## Task directions
The line containing "Open the Share icon in top toolbar" marks the start; please restate exactly that line and only the lines following it through the end of the material below.

## Data provided
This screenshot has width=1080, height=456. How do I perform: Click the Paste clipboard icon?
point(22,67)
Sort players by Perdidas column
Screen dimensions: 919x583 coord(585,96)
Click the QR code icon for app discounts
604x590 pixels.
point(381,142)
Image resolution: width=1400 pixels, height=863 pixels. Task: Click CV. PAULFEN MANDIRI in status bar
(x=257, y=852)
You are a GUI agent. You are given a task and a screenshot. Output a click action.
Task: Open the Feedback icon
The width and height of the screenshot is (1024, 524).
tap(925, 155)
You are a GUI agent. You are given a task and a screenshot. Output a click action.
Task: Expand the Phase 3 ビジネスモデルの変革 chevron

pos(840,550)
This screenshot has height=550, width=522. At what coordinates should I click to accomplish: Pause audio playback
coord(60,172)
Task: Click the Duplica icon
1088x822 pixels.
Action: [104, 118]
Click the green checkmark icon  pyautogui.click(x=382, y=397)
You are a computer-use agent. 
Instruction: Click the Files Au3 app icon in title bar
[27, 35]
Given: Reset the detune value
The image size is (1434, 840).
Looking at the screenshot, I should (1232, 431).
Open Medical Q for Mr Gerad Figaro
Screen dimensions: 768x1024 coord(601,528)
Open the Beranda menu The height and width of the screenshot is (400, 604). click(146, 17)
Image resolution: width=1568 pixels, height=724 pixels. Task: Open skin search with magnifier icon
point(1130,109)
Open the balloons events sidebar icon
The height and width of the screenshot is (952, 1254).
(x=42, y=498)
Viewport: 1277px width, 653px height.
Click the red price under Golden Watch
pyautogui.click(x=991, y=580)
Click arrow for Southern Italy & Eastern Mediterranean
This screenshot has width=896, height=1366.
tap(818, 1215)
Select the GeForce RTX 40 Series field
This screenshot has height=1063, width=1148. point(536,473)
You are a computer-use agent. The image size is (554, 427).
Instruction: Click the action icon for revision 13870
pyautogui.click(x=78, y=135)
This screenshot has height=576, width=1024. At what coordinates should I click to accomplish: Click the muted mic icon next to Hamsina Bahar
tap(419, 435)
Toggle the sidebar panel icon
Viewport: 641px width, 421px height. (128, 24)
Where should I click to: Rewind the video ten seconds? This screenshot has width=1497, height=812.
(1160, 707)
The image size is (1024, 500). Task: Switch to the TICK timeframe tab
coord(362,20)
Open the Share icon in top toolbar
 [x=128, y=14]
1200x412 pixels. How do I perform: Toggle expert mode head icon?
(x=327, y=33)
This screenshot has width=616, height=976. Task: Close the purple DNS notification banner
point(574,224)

## Answer box
Open the Share icon in top toolbar
 [x=128, y=14]
1200x412 pixels. How do I perform: Toggle expert mode head icon?
(x=327, y=33)
This screenshot has width=616, height=976. Task: Close the purple DNS notification banner
point(574,224)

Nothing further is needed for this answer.